(Text section):

Our lineage, Homo, dates back around 2.5 million years. Before that, our nearest forebears were essentially upright apes known as Australopithecines, creatures that were probably about as smart as chimpanzees. But at some point, something in their ecological niche must have shifted. These early pre-humans moved from a fruit-based diet – like most of today’s great apes – to meat. The new diet required novel social arrangements and a new type of co‑operative strategy (it’s hard to hunt big game alone). This in turn seems to have entailed new forms of co‑operative thought more generally: social arrangements arose to guarantee hunters an equal share of the bounty, and to ensure that women and children who were less able to participate also got a share.

(Record excerpts):

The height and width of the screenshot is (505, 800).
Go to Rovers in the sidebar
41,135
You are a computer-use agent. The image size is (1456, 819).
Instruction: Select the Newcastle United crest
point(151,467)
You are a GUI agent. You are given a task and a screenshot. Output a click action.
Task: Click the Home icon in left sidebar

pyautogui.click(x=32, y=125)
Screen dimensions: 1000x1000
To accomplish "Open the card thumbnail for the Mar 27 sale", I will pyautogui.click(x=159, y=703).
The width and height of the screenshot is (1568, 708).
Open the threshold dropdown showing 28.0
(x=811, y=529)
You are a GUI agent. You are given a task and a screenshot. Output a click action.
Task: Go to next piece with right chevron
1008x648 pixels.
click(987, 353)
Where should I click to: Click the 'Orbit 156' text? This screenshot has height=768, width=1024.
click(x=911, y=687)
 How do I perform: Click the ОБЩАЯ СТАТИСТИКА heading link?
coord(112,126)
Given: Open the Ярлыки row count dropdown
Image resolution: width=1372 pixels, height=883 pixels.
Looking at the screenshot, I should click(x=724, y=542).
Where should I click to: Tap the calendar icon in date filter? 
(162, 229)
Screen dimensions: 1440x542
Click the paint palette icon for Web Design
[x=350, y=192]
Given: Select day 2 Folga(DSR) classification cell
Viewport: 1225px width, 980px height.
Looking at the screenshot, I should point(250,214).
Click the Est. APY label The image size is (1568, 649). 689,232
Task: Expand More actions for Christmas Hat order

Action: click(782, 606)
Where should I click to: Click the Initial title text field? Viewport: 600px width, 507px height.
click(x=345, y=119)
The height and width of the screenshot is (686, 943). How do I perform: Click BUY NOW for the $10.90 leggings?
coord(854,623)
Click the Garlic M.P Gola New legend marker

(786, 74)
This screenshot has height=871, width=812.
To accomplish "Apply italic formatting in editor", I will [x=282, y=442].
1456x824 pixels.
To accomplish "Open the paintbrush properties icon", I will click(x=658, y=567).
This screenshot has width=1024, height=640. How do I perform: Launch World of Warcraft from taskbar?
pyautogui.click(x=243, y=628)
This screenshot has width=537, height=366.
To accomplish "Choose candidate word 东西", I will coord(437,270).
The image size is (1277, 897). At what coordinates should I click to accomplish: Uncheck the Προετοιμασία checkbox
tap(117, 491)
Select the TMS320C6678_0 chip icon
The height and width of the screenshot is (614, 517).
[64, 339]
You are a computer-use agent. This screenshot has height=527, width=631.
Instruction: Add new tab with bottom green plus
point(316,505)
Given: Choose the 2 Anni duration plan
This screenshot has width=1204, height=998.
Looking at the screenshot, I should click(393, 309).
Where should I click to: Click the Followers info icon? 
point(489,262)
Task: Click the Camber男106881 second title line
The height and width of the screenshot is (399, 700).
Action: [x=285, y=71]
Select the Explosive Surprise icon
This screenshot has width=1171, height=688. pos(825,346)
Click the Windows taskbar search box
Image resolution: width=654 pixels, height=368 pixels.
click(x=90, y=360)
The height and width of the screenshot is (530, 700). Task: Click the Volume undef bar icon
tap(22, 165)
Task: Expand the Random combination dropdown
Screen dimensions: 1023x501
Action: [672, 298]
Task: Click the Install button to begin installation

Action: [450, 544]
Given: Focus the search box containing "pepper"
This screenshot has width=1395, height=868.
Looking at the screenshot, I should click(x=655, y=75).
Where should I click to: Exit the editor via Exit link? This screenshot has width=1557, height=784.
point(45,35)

(What you have to do):
According to the text on human origins, what diet did early pre-humans move to after a fruit-based one?

(Response area):
They moved to meat.